NBA fiction finalists in PEN America


Congratulations to this year's National Book Awards finalists. It's great to see Aleksandar Hemon on the list for The Lazarus Project, a book mentioned on this blog before. One of the highlights of PEN America 9 is a conversation between Hemon and Rabih Alameddine. Hemon and Alameddine are friends and have a great comic rapport, which came across in person and survives on the page. The conversation is not online, so you'll have to order the issue to read it. Here’s a snippet (they're discussing Alameddine's 2008 novel, The Hakawati):
HEMON: There are a certain group of writers—and you would call them intellectuals if you were drunk—who suddenly took up the banner of Western civilization, defending it from Islamists and Islamic fascists, which is just about anybody who is not part of the crowd. Is this book a repudiation of their position—

ALAMEDDINE: What do you think?

HEMON: —and if so in what way?

ALAMEDDINE: I hope in a very subtle way. The book is not a repudiation, actually. It is a changing of the subject. The book started a bit earlier, but I was hit at a particular point—when George Bush said "They hate our freedoms."
Marilynne Robinson, an NBA finalist for Home, appeared in PEN America 8: Making Histories, with some remarks about memory and amnesia in Iowa, very apropos of her new novel. She also appeared in PEN America 2: Home and Away, paying tribute to Proust.

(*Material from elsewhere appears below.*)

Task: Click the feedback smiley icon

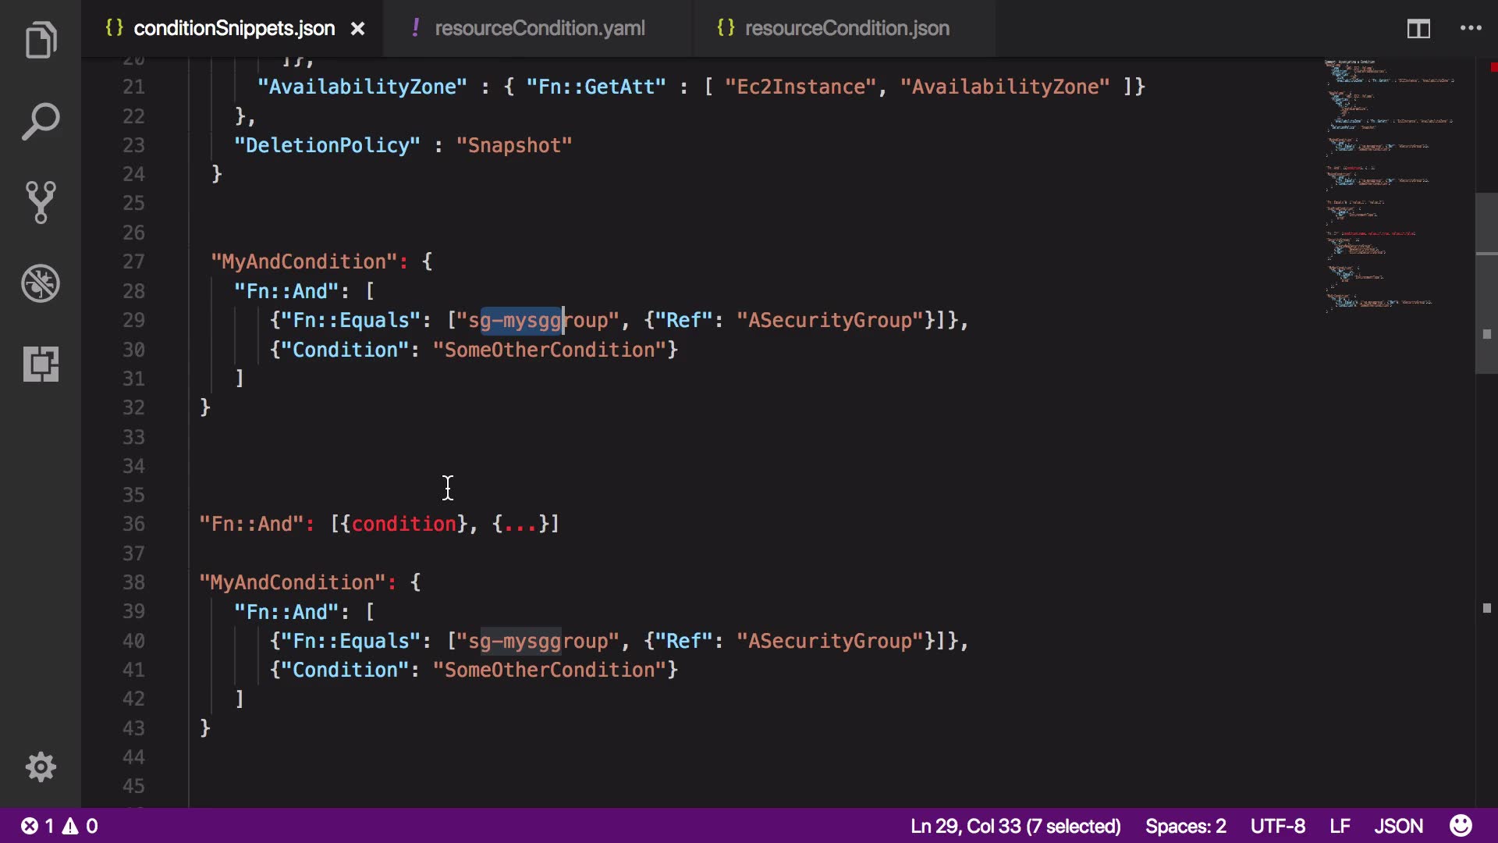Action: [1461, 826]
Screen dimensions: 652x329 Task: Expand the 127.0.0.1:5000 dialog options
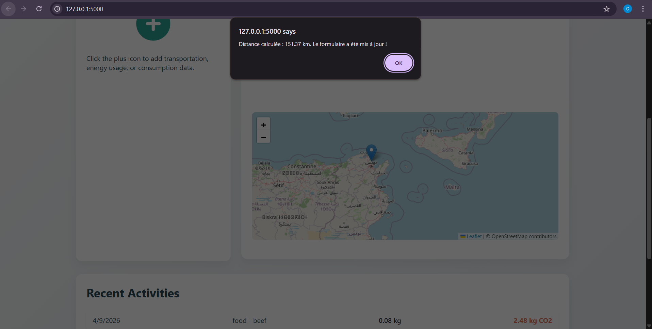pyautogui.click(x=267, y=31)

The other finalists for fiction are Rachel Kushner for Telex from Cuba, Peter Matthiessen, for Shadow Country, and Salvatore Scibona, for The End. (While I haven’t read any of these, I did hear Scibona, an acquaintance, read part of his novel at a Happy Endings reading, and the section he read, at least, was terrific.)

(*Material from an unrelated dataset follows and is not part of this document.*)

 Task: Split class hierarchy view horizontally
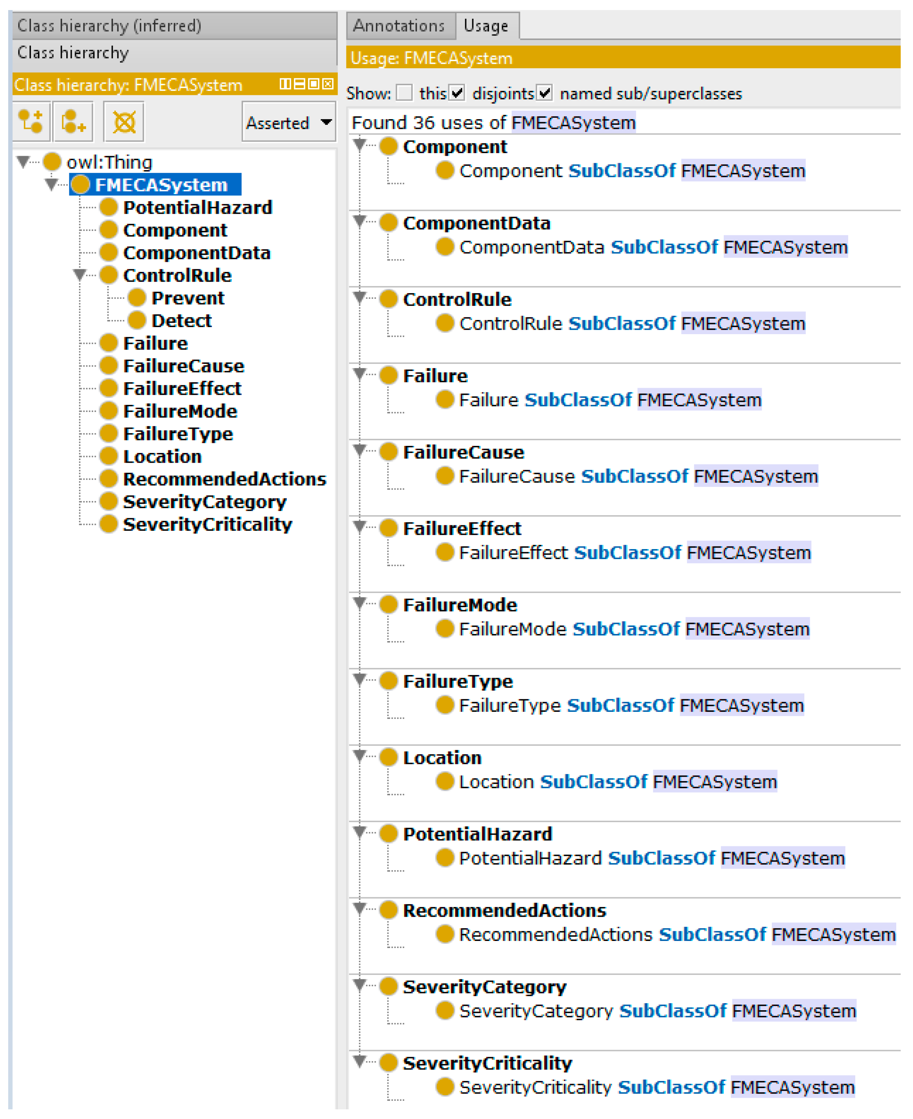pos(299,84)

On the subject of literary awards, here's a (somewhat belated) link to a piece about Nobel Prize secretary Horace Engdahl’s comment that “Europe still is the center of the literary world … not the United States.” This particular piece has very sane responses by Edward Albee, Junot Díaz, and the current president of PEN American Center, Francine Prose. It’s true, as Engdahl noted, that more literary translations should be published in the United States. But the notion that the literary world has one geographical center seems dubious, to say the least. I certainly didn't get that feeling at this year's World Voices festival.

14.7.08

Albee, Banks, Hagedorn et al

A formal announcement for PEN's August 7 event, "Bringing down the Great Firewall: Silenced Writers Speak on the Eve of the Olympics," is now online. That Thursday night, at the New School's Tischman Auditorium (66 W. 12th St.), at 7 pm, PEN will honor the more than 40 writers and journalists currently being held in Chinese prisons for exercising their right to freedom of expression.

Edward Albee, Russell Banks, Barbara Goldsmith, Jessica Hagedorn, Rick Moody, Martha Southgate, Francine Prose, and others will read statements written by leading Chinese writers including Ma Jian and Xiaolu Guo, along with new and previously untranslated statements and writings by several of the writers currently imprisoned in China.

The event was put together with the Independent Chinese PEN Center. If you'll be in New York, please come and "hear the voices the Chinese government doesn’t want you to hear."


PS. PEN member Jess Row wrote a shrewd and intriguing review of Ma Jian's novel Beijing Coma for last Sunday's New York Times Book Review. The book describes in great detail the 1989 student uprising in Tiananmen Square, and it is "not only an extraordinarily effective novel," Row says, "but also an important political statement, appearing as it does immediately before the 2008 Olympics and a year before the 20th anniversary of the June 4 massacre."